Agent won’t start — “No config found” Mount your colony.config.yaml at /colony/colony.config.yaml or set the COLONY_CONFIG env var.

Developer agent fails to create worktrees Workers clone repos automatically at startup. If worktree creation fails, check network connectivity and GitHub App auth (the clone may have failed). For native deployments, ensure the target repo is cloned and accessible at the path in workspace.repo_dir.

Health check failing Verify the health port in your config matches the port in the docker-compose.yml health check. Default ports: sprint-master 9100, worker 9200+, monitor 9106, webhook-receiver 9800.

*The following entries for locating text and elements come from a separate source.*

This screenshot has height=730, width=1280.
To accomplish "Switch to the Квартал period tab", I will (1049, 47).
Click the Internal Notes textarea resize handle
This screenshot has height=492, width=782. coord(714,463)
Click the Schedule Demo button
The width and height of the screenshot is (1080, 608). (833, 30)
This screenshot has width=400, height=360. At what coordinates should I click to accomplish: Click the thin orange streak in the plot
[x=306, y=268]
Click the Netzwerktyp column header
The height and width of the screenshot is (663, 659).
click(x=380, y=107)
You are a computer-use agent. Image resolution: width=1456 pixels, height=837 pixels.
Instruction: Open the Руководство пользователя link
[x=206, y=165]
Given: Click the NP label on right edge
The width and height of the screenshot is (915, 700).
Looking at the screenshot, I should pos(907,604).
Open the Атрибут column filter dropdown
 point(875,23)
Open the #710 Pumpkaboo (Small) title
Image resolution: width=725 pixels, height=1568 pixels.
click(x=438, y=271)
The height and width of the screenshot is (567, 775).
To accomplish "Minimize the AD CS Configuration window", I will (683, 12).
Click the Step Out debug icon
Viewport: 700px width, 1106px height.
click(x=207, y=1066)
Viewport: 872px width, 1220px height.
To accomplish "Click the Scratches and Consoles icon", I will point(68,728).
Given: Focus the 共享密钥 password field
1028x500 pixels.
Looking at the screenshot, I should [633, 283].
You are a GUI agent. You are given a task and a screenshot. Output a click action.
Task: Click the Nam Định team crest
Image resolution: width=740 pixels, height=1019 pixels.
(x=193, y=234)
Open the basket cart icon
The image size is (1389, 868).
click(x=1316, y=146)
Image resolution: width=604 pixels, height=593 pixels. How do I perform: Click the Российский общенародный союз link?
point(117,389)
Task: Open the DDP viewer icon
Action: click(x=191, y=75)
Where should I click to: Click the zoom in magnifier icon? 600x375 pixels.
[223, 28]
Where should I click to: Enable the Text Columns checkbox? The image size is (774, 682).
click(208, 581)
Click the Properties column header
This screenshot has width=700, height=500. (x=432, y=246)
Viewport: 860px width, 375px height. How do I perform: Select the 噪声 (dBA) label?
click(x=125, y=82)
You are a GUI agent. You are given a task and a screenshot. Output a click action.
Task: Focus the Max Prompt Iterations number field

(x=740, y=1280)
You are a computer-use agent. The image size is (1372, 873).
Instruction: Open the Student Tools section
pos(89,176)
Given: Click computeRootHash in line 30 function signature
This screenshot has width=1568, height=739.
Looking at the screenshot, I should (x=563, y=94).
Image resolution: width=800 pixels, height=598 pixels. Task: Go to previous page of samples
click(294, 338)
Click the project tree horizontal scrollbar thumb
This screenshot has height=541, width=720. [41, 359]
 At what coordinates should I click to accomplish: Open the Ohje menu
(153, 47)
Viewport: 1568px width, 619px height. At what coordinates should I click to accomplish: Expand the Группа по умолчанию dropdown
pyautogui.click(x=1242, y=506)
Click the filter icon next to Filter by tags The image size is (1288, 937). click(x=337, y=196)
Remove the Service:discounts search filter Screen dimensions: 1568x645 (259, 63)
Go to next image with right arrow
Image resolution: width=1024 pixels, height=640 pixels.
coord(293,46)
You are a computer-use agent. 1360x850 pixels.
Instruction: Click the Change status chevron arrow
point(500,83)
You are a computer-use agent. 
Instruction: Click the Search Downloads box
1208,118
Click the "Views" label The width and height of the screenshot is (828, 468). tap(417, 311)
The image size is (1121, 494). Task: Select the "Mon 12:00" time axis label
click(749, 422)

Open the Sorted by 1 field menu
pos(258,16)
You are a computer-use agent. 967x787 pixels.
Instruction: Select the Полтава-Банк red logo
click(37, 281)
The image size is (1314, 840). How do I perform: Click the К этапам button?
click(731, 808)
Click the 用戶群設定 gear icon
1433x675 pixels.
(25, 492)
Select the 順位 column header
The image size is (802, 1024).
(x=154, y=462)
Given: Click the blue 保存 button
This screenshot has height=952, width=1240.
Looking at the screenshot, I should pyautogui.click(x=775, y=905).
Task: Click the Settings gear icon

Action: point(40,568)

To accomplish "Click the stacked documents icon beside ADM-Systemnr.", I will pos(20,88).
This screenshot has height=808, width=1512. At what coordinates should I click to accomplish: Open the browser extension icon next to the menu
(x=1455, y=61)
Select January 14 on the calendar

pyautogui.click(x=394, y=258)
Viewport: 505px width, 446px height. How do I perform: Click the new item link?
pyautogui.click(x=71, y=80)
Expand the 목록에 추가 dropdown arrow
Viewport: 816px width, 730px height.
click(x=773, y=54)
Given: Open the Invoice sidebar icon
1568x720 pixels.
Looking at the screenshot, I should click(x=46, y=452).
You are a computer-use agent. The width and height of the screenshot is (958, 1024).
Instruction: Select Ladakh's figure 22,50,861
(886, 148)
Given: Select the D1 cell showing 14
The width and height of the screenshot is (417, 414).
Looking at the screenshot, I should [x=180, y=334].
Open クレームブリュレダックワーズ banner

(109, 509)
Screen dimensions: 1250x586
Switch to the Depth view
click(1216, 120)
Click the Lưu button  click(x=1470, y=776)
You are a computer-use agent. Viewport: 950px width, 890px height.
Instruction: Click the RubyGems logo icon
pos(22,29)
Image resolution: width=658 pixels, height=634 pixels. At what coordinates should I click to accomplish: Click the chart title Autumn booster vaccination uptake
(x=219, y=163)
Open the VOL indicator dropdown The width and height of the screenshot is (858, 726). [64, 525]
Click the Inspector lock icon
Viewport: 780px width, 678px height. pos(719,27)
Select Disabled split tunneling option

Claude Code CLI not found The production image installs @anthropic-ai/claude-code globally. If builds fail at that step, check npm registry access from your build environment.

Permission denied on /colony/workspaces The named volume is owned by root by default. The Node.js process runs as root in the container. If you mount a host directory instead, ensure it’s writable by UID 0 (or run the container with a matching user).